Hace algunos años, cosa rara, este humilde sombrerero se involucró, voluntaria y apasionadamente… en una discusión en Facebook. Mi adversario sostenía, animado por no sé qué bebida, que Gustavo Cerati era el más grande músico de rock que había dado nuestra vapuleada América Latina. Yo, aunque me hirvió la sangre por semejante disparate, elegantemente me quité el sombrero y, por toda respuesta, contesté con el vínculo de un video de YouTube. “Aquí te hablan”, le dije en una línea junto al mencionado videoclip, y tras la réplica en forma de emoticón de una cara redonda y amarilla con dientes pelados exageradamente, di por finalizada la controversia. Jaque mate.
¿De qué video se trataba? Nada menos que de la interpretación que hicieran Carlos Santana y su banda de su canción “Soul Sacrifice”, en el marco del festival de Woodstock, entre las dos y las dos cuarenta y cinco de la tarde del sábado 16 de agosto de 1969 —gracias a la ubicua Wikipedia por la precisión. Y ¿por qué sostengo con tal convicción que ésa fue una tirada incontestable? Bueno, pues de eso justamente trata este Café sonoro.
Recapitulando un poco, el festival de Woodstock —cuyo nombre oficial fue Woodstock Music & Art Fair, y cuyo eslogan era “Una exposición acuariana: tres días de paz y música”—, que tuvo lugar del 15 al 18 de agosto de 1969, quizás ha sido el festival musical más importante en la historia del rock. O, al menos, del rock clásico. Y, a diferencia del Monterey Pop Festival —que marcó el inicio de una era crucial en la historia de la cultura popular del siglo XX—, Woodstock tuvo lugar justo en el apogeo del movimiento hippie, de la psicodelia y de las grandes figuras del rock que, a estas alturas, son casi como mártires canonizados.
Y justo en ese marco, durante esa efervescencia creativa de músicos ingleses y estadounidenses que vendían millones de discos y enardecían multitudes con canciones derivadas del country blanco y el blues negro de los Estados Unidos, llegó este compatriota nuestro de cuerpo corrioso, barba de chivo, chaleco de piel y guitarra al hombro —fuertemente custodiado por un temible ensamble de músicos negros, percusionistas con sabor latino y afroantillano, y un baterista que cinco décadas después hace que uno se pregunte cómo es que una persona tan drogada puede tocar con tal precisión y energía— a hablarle en sus propios términos a medio millón de anglosajones, fusionando con éxito la instrumentación nativa del rock —guitarra y bajo eléctricos, teclados electrónicos y batería— con la de la música afroantillana: congas, bongós y otros instrumentos de percusión.
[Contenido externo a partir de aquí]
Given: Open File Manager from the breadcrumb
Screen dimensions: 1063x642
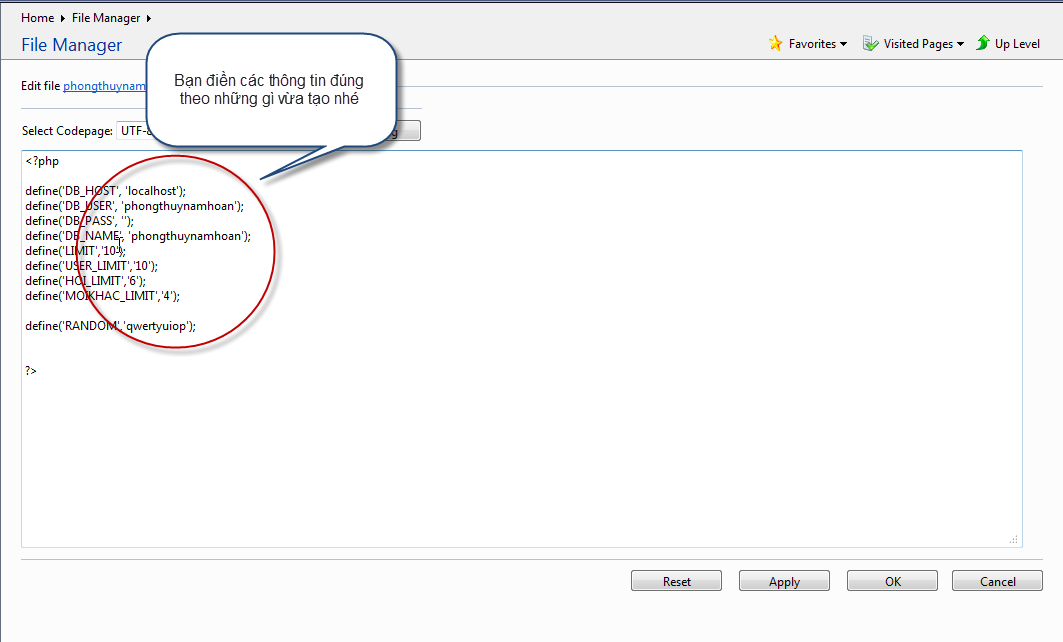Looking at the screenshot, I should tap(106, 18).
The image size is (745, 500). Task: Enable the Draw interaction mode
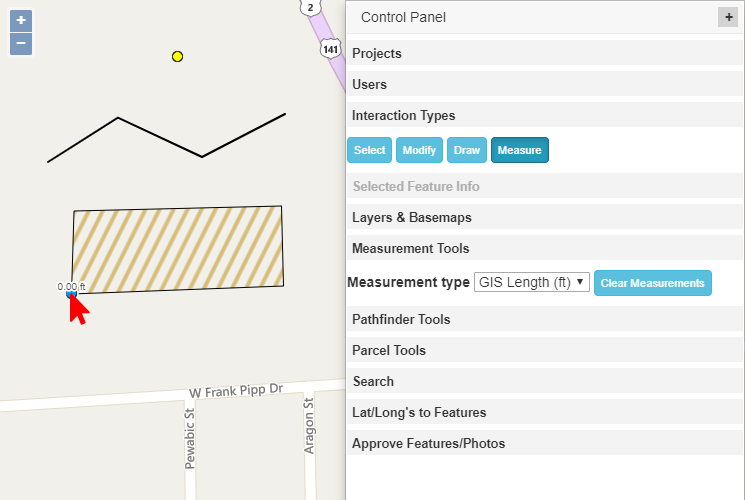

Y esa fusión no sólo era física, pues a las temáticas propias del rock de la época de la “expansión de la conciencia” le sentaron de maravilla las experiencias místicas, las historias de magia negra, y de vudú y hechicería —así como el toque sensual que habla de ardientes mujeres de piel oscura y abundante pelo crespo— que Santana exportó a la industria de la música en inglés.
Hasta entonces, la escena del “rock” en México se limitaba a una parvada de cantantes que hacían cóvers descarados de las canciones más populares y digeribles de las listas de popularidad en inglés. Esa tarde, en la que abajo del escenario estaban la realeza, la aristocracia y la crema y nata del mejor rock que se ha hecho en la historia, Santana llevó a medio millón de almas al éxtasis y, más que a un sacrificio, a una comunión del alma, de un modo que sólo la enorme Bruja Cósmica logró en su debut en Monterey. Y Santana, que también —como la Bruja— debutaba en sociedad esa tarde, no hizo que la multitud viajara y se expandiera con drogas —aunque abundaban ese día—, y tampoco recurrió a la magia negra para hechizarlos —bueno, eso quién sabe—: el mexicano llegó e hizo lo suyo, habló en su lenguaje propio e inconfundible, e impuso sus términos, abriéndose paso a codazos entre la plana mayor del rock. Y eso, me perdonan, nadie que hable español lo ha logrado; por eso sostengo que el sitio que aquél buscaba adjudicarle a un argentino, en realidad es de un mexicano.